O relatório do IPCC disse que, embora os custos para lidar com as mudanças climáticas pareçam altos – cerca de 2,6% a 4,2% de perdas no PIB global e apenas no setor elétrico, cerca de US$ 2,3 trilhões anualmente entre 2023 e 2052 – a inação custará muito mais, tanto monetariamente e o pedágio na vida humana e outras. “Os benefícios econômicos para a saúde humana decorrentes da melhoria da qualidade do ar decorrentes da ação de mitigação podem ser da mesma ordem de magnitude que os custos de mitigação e potencialmente ainda maiores”, disse o relatório.

 

Em sua declaração, o CIDSE disse ser encorajador que o relatório do IPCC tenha destacado como as soluções de disputas entre investidores e estados podem impedir ações climáticas mais ambiciosas por parte dos governos por temores de que empresas ou investidores possam processar os impactos em seus negócios.

 

Josianne Gauthier, secretária-geral do CIDSE, disse que "o poder corporativo está dificultando a justiça climática" e que uma resposta completa às mudanças climáticas deve envolver a abordagem dos sistemas econômicos atuais.

 

"Como o Papa Francisco disse, não podemos viver em uma economia baseada em um crescimento insaciável e irresponsável.
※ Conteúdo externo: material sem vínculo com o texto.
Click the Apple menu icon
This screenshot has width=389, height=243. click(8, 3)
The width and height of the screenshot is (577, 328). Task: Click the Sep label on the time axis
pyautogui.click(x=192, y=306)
Estamos motivados a desafiar o sistema com base nas experiências diretas de pessoas na vanguarda das mudanças climáticas, que precisam urgentemente de mitigação", disse ela.

 

Kureethadam disse ao EarthBeat que é compreensível que as pessoas achem preocupantes os relatórios climáticos como o mais recente do IPCC, porque é a partir desse ponto que eles podem se conscientizar dos desafios e se mobilizar para agir. Ele disse que as pessoas também podem atrair esperança por meio das ações que estão acontecendo, inclusive por meio da Plataforma de Ação Laudato Si' do Vaticano, à qual Francisco convidou católicos de todo o mundo a participar como uma forma de abraçar a sustentabilidade e uma conversão ecológica.

 

"As pessoas estão se unindo, então vejo isso como um elemento de esperança. Não precisamos desanimar", disse Kureethadam. "É urgente, então não podemos adiar. Esse tempo acabou. O relatório é tão claro."